Patients with Cushing’s disease experienced declines in
cortisol levels when treated with the novel somatostatin analogue pasireotide,
according to results of a double blind, phase 3 study.
“The majority
of patients had a significant reduction in cortisol secretion with improvement
in the clinical features of Cushing’s syndrome; however, only 25% of patients
had normalization of cortisol,” James
W. Findling, MD, FACP, of
the division of endocrinology,
metabolism and clinical nutrition at the Medical College of Wisconsin, told Endocrine Today. “The most surprising finding was
that many patients (73%) had increases in glucose levels.
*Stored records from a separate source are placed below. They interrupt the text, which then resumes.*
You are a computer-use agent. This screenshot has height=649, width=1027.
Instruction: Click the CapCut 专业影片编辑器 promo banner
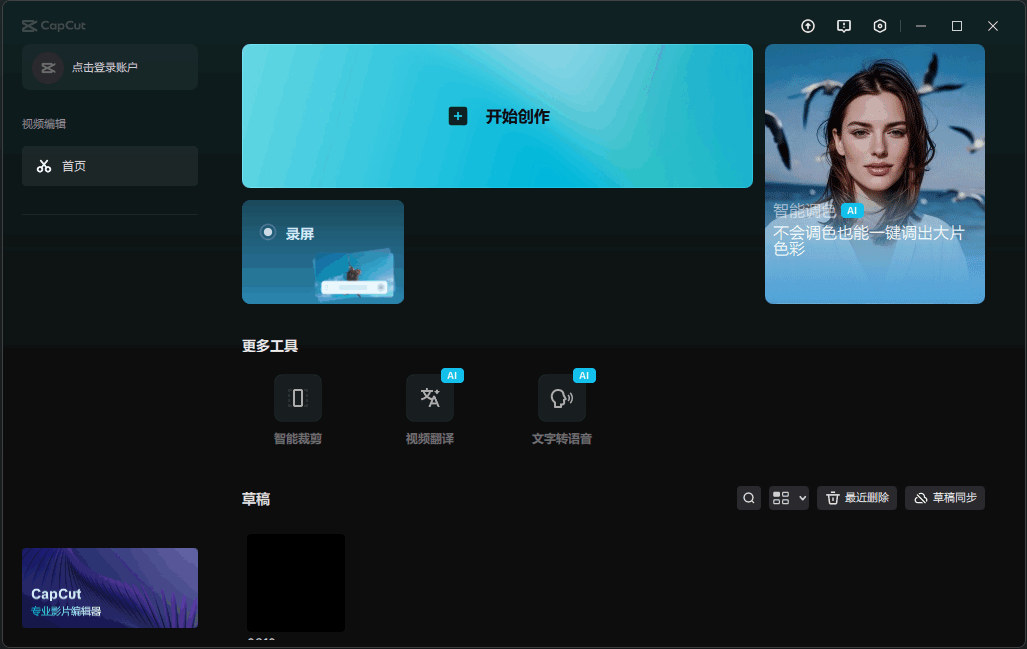tap(110, 588)
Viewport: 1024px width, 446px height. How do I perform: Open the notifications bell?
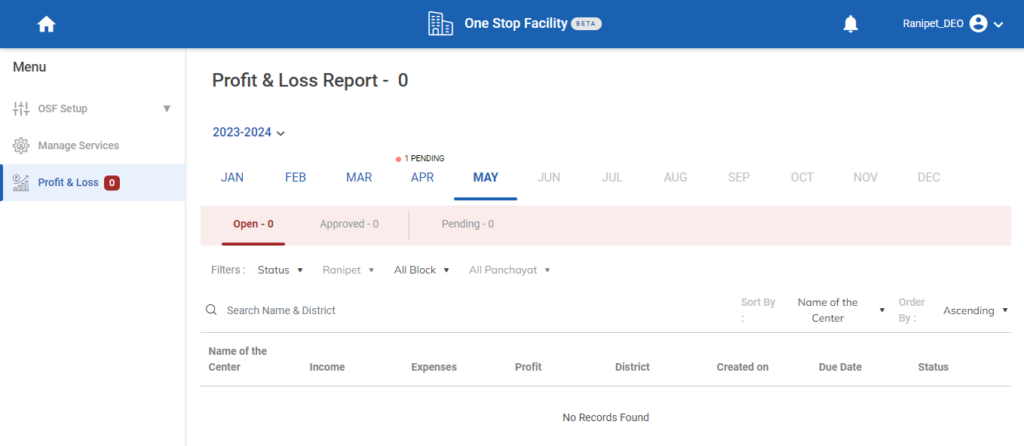[x=851, y=24]
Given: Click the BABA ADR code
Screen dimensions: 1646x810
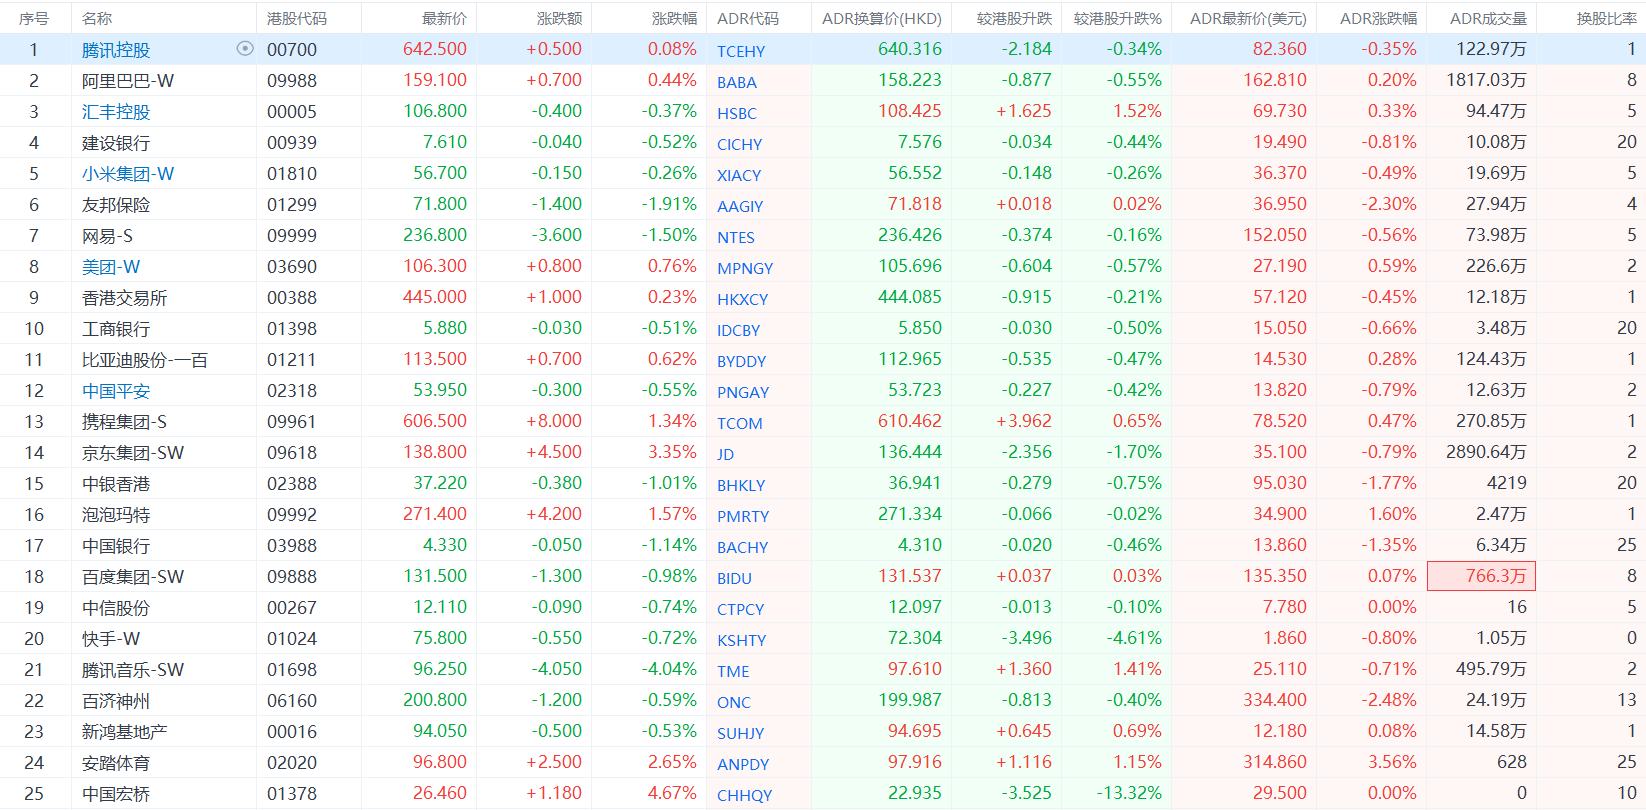Looking at the screenshot, I should point(736,82).
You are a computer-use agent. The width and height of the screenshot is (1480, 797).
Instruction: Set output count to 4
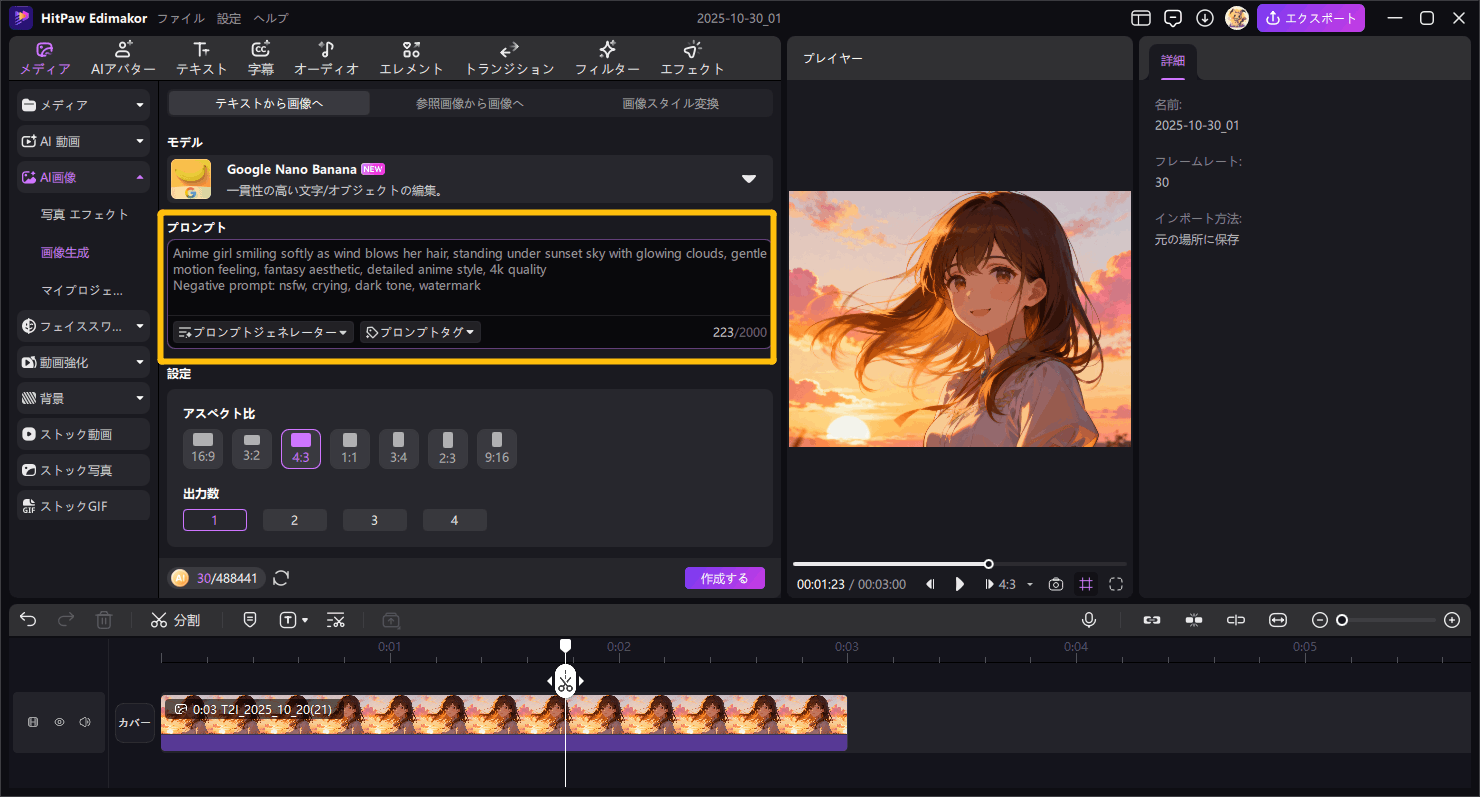(x=454, y=520)
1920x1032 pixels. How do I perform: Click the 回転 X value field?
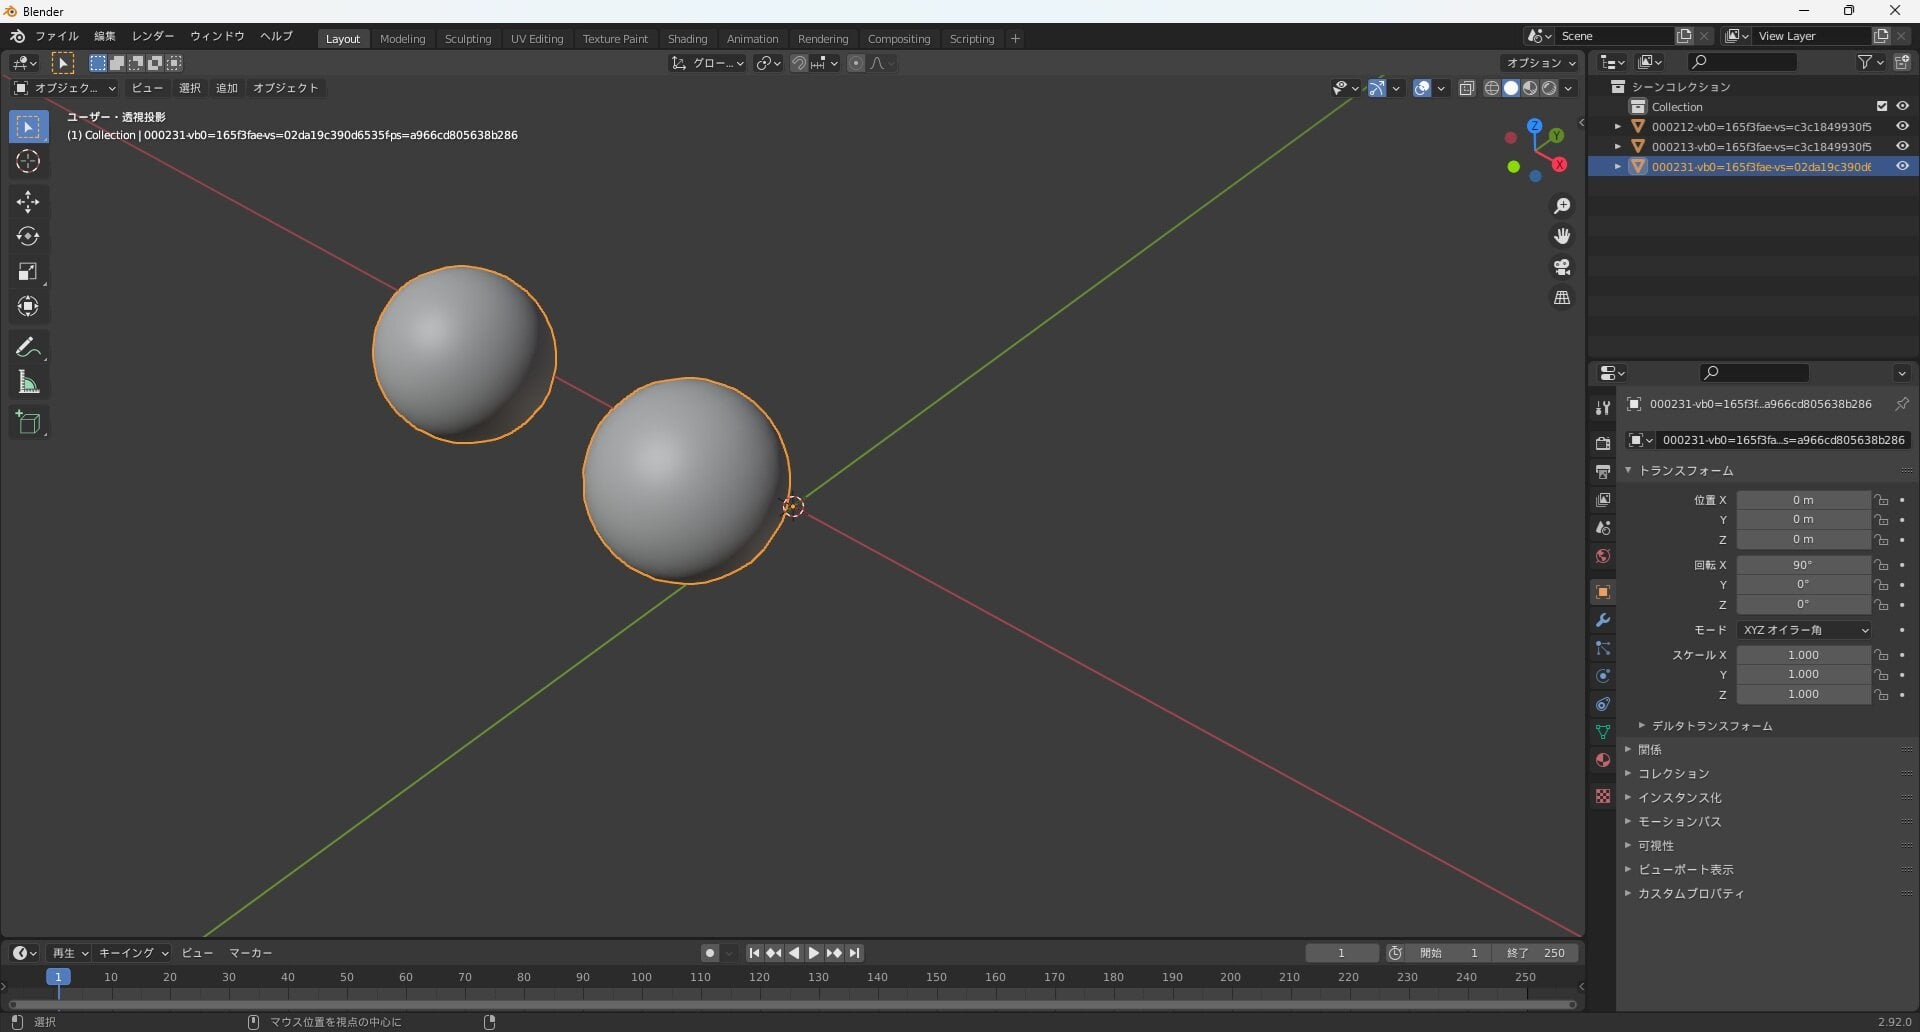pyautogui.click(x=1803, y=565)
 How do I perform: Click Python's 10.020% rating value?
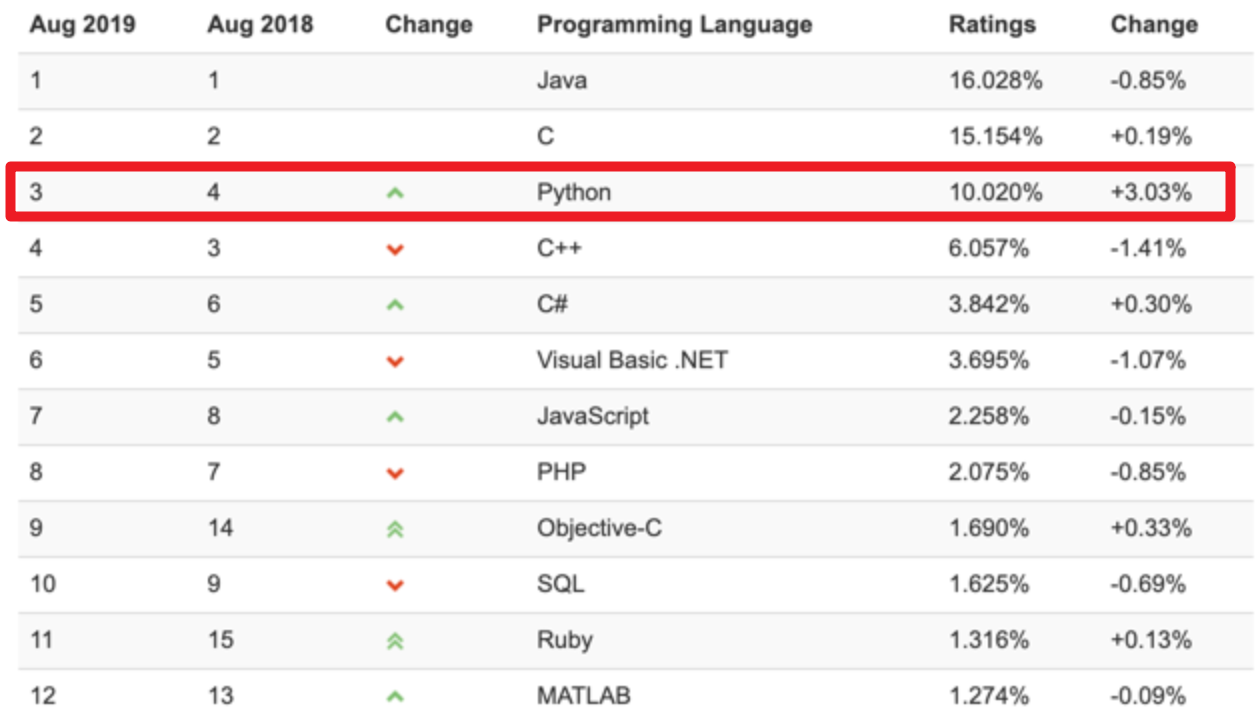[x=995, y=192]
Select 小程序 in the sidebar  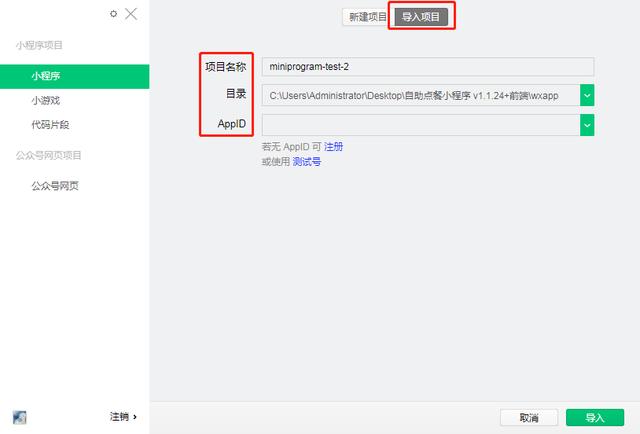75,76
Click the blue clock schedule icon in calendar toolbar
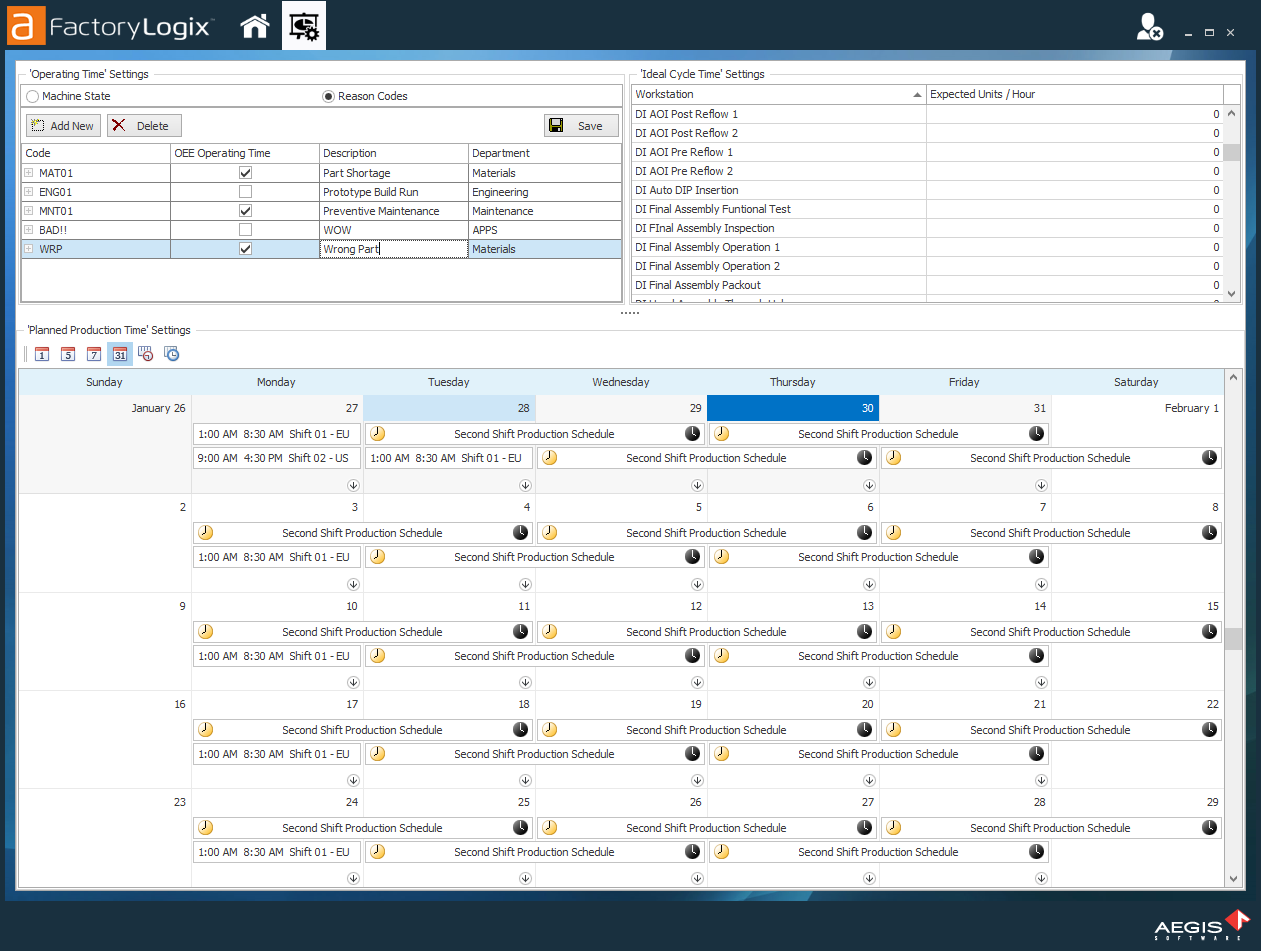 tap(172, 354)
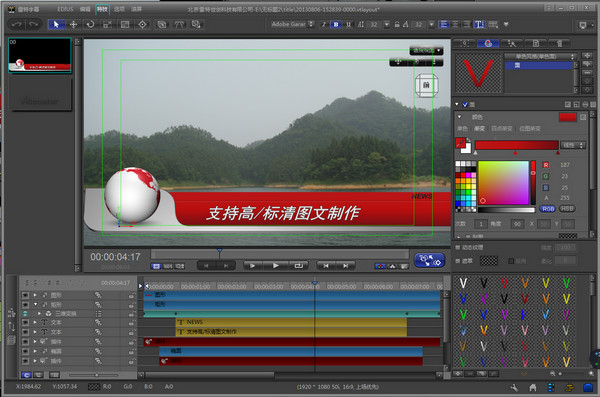Switch color mode to HSB
Screen dimensions: 600x397
click(567, 209)
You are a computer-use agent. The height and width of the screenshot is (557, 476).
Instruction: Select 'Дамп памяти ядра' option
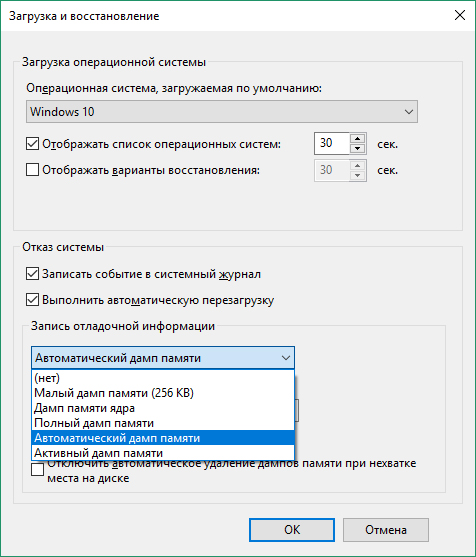(163, 408)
Since diabetes
mellitus complicates the course of many patients with Cushing’s disease, this
problem will need to be addressed proactively.”
Pasireotide (SOM230, Novartis) is a potential therapy for
Cushing’s disease that has been shown to have a unique, broad
somatostatin-receptor–binding profile, with high binding affinity for
somatostatin-receptor subtype 5.
Findling and
colleagues randomly assigned 162 patients with Cushing’s disease who had a
urinary free cortisol level of at least 1.5 times the upper limit of the normal
range to receive subcutaneous pasireotide at a dose of 600 mcg (n=82 patients)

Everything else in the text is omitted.